Ed è anche da qui che nasce uno degli elementi più memorabili del film: la sua estetica visiva.La fotografia è firmata da John F. Seitz, veterano della Paramount e già nominato all’Oscar per I cinque segreti del deserto, sempre diretto da Wilder. I due collaborano con grande libertà, e Seitz si dimostra disposto a spingersi al limite pur di ottenere l’effetto desiderato. Wilder ricorda che in alcune giornate i giornalieri erano talmente scuri da risultare quasi invisibili, ma Seitz non si ferma: cerca la giusta atmosfera anche a costo di rischiare.
Gli interni cupi, saturi di ombra, si contrappongono agli esterni luminosi della California per evocare una doppia realtà — quella in superficie e quella nascosta. I set vengono “sporcati” appositamente: portacenere rovesciati, particelle d’alluminio nell’aria per simulare polvere, luce che filtra tra le veneziane tagliando le stanze e i volti come se fossero prigioni visive.

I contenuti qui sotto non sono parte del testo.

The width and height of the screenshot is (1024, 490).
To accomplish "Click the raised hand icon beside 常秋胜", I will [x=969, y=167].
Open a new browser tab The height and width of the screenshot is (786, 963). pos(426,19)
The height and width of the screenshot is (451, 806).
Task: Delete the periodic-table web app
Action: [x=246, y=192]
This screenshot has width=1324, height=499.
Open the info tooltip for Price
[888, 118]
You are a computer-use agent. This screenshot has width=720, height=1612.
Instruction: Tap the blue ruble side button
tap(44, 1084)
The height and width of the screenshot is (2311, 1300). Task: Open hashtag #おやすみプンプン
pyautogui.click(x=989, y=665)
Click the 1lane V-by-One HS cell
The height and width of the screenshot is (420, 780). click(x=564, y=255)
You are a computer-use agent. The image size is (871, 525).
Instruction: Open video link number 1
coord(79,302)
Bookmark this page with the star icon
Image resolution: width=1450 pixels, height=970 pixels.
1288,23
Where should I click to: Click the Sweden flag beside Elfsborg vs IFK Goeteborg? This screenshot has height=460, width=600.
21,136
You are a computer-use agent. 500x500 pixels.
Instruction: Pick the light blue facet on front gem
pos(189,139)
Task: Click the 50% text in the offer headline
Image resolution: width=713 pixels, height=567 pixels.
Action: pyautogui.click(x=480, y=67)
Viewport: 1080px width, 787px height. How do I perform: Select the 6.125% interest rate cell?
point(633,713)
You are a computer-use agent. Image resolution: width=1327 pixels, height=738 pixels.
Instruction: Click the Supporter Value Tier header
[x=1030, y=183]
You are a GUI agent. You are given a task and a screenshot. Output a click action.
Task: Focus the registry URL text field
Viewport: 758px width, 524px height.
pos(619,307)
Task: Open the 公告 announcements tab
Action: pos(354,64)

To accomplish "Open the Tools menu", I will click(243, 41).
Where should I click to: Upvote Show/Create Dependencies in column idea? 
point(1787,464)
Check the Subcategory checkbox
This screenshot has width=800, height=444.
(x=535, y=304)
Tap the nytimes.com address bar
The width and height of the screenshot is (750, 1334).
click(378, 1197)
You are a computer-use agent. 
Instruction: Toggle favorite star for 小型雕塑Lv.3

Nasce così il linguaggio visivo del noir, che questo film contribuisce a canonizzare. Barbara Stanwyck, in seguito, ha raccontato quanto quell’atmosfera, costruita con cura quasi maniacale, l’abbia aiutata a entrare nel personaggio: la casa, l’appartamento di Neff, quelle luci taglienti e quei chiaroscuri acidi, tutto sembrava urlare il crimine prima ancora che venisse commesso.
Dentro questa cornice visiva così studiata, però, continuano a nascere intuizioni spontanee, figlie di quel particolare equilibrio tra rigore e istinto che caratterizza la regia di Wilder.
Una delle scene più forti, ad esempio, è quella in cui Phyllis resta al volante, immobile, mentre nel sedile posteriore l’amante uccide suo marito. Non ha battute, non si muove. Eppure, negli occhi si legge qualcosa di disturbante, quasi un piacere malcelato.
Wilder ha sempre detto che non le ha dato indicazioni particolari: la scena è venuta da sola, in una o due prove al massimo. Stanwyck aveva già tutto dentro.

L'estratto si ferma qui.